――桐島くん。
桐島くんはとても人気者だった。
男子からも女子からも慕われていて、彼がひとりでいるところを見たことがない。抜群の容姿と、明るい性格でいつもたくさんの人たちの中心にいた。
そんな彼が、突然姿を消してから今日で一週間。
1日目はただの風邪かなと軽く考えていた人たちも、2日目、3日目になると心配になり電話やメッセージを送り桐島くんと連絡を取ろうとしたけれど、誰ひとりとして彼とコンタクトを取れた人はいない。
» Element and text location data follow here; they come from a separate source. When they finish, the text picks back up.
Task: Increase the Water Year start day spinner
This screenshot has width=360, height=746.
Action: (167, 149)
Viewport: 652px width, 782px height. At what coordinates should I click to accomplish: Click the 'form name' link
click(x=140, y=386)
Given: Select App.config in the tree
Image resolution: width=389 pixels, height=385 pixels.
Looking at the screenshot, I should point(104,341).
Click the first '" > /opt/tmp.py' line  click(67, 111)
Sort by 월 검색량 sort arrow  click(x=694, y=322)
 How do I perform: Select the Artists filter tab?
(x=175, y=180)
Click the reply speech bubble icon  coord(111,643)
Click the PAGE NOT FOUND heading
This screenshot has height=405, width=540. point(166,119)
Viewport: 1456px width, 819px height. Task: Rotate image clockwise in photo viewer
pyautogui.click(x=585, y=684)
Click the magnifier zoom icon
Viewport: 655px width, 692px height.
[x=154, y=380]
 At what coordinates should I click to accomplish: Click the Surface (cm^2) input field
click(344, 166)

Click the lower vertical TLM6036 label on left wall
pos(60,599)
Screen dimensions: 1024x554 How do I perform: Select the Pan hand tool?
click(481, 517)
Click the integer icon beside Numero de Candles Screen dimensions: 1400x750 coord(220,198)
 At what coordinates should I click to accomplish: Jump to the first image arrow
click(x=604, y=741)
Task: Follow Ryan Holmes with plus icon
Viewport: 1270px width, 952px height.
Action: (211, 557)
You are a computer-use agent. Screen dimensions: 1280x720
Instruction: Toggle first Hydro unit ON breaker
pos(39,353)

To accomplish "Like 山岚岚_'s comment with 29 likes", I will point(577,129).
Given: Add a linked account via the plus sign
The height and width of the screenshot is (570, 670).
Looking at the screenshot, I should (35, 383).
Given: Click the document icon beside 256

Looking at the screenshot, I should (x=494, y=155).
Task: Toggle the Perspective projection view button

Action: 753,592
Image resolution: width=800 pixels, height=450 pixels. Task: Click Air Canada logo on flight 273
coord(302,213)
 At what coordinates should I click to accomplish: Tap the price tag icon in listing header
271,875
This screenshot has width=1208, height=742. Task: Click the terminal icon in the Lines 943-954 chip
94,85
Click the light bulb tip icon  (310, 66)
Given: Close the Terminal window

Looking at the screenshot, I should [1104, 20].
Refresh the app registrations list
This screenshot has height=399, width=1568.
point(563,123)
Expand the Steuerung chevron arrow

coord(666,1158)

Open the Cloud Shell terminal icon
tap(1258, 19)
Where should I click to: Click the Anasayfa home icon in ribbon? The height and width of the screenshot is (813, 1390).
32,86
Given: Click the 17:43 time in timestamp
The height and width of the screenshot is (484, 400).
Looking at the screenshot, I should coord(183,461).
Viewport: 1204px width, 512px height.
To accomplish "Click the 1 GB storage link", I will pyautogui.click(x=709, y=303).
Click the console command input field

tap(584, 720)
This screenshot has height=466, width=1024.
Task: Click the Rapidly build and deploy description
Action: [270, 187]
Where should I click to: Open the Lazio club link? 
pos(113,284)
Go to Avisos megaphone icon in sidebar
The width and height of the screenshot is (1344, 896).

もちろん、彼女のアヤでさえ桐島くんの行方は分からないらしい。
「きっとさ、友達と遊ぶのに夢中になってるだけじゃない?ほら、桐島くんって地方にも知り合いがいたじゃん」
ウサギのように真っ赤な瞳をしたアヤをフォローしたのはセイコだった。
桐島くんは不良ってわけでもないし、セイコのように金髪にしたり派手な見た目はしていなかったけれど、たしかに友達は本当に多かった。
SNSで知り合った人と遊びにいったり、○○に興味ある人は集まれ!なんて呼び掛けて、名前も知らない人と合流していたことはみんなが知っている。